SIP details are found in the body of the SIP view page. This section provides a few high-level metadata elements about the SIP and its ingest, including:

  • Name: Name of the SIP at ingest time. Should match the page title.
  • UUID: The unique identifier associated with the SIP. Either extracted from the SIP metadata, or assigned by Enduro if no existing UUID is found.

Tip

You can quickly copy the UUID by clicking the icon to the right of it

The UUID of a SIP, showing the tooltip for copying it

  • Status: The status of the SIP. Uses the same statuses as those shown on the SIP browse page..
  • Ingested by: The user associated with initiating the SIP ingest. How user information displays in this field depends on whether authentication is enabled and what information is available from the provider - for more information, see: User filters and authentication configuration.
  • Started: Timestamp of when the ingest workflow started.
  • Completed: Timestamp of when the ingest workflow ended. An estimate of the total time of the ingest will also be shown below in parentheses.

Tip

Internally, Enduro will store timestamps in Coordinated Universal Time, i.e. UTC. However, the user interface will then render those timestamps based on your browser's or operating system's configured timezone settings.

The related packages widget, on the right side of the SIP view page, shows any packages derived from the original upload during the ingest. This can include:

Related AIPs: If the ingest is successful, one or more AIPs will be created following ingest, depending on the ingest workflow activities.

The related packages widget, showing an AIP

You can click the "View" button to go to the related AIP view page, where the AIP can be downloaded, deleted, and otherwise managed.

Failed SIPs: Alternatively, if the SIP encounters either a content failure or a system error during the ingest workflow, a copy of the SIP at the time of failure, with Failed_SIP_ appended to its name, will be shown instead. You can click the "Download" button to download a local copy of the failed SIP for inspection and/or fixes before reattempting ingest.

The related packages widget showing a Failed SIP

Workflows and activities

The bottom half of the SIP view page contains the Ingest workflow details. A card with summary information about the ingest workflow will be shown here, including:

  • Workflow name
  • Workflow status
  • Completed timestamp (with an estimated duration next to it)

The Workflow details header, collapsed

Click anywhere on the header card to expand it and see more information about the tasks run as part of the workflow.

Workflow task status legend

Both workflows and their component tasks have a controlled vocabulary of statuses that can tell you more about the current state or outcome of a given process.

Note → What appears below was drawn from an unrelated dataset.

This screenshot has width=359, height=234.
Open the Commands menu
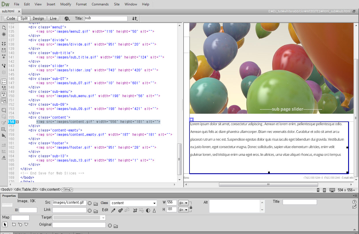tap(100, 4)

Clicking the blue "( ? )" question mark icon next to the Ingest workflow details header will reveal a legend explaining the various task statuses and their meaning:

The task status legend

Workflow tasks can have the following statuses:

  • DONE: The task has completed successfully
  • FAILED: The related package has failed to meet this task's policy-defined criteria
  • IN PROGRESS: The task is still processing
  • PENDING: The task is awaiting a user decision
  • ERROR: The task has encountered a system error it could not resolve

Workflows have their own status as well. Most of these are similar to the task statuses, with a few additional statuses:

  • QUEUED: The workflow is waiting for an available worker to begin
  • CANCELED: The workflow has been canceled by a user

Tip

SIPs also have their own statuses. See: SIP statuses

Errors vs failures

To help operators better understand the cause of an unsuccessful workflow, Enduro uses different statuses for a content failure and a system error.

When a task in an ingest workflow fails validation due to some element of the submitted content (e.g. SIP structure, metadata, files, etc) not matching the criteria defined in the workflow task, this is a content failure, and the related task will be given a status of: FAILED. When the workflow finishes running as far as it can, it will then be given the same failed status.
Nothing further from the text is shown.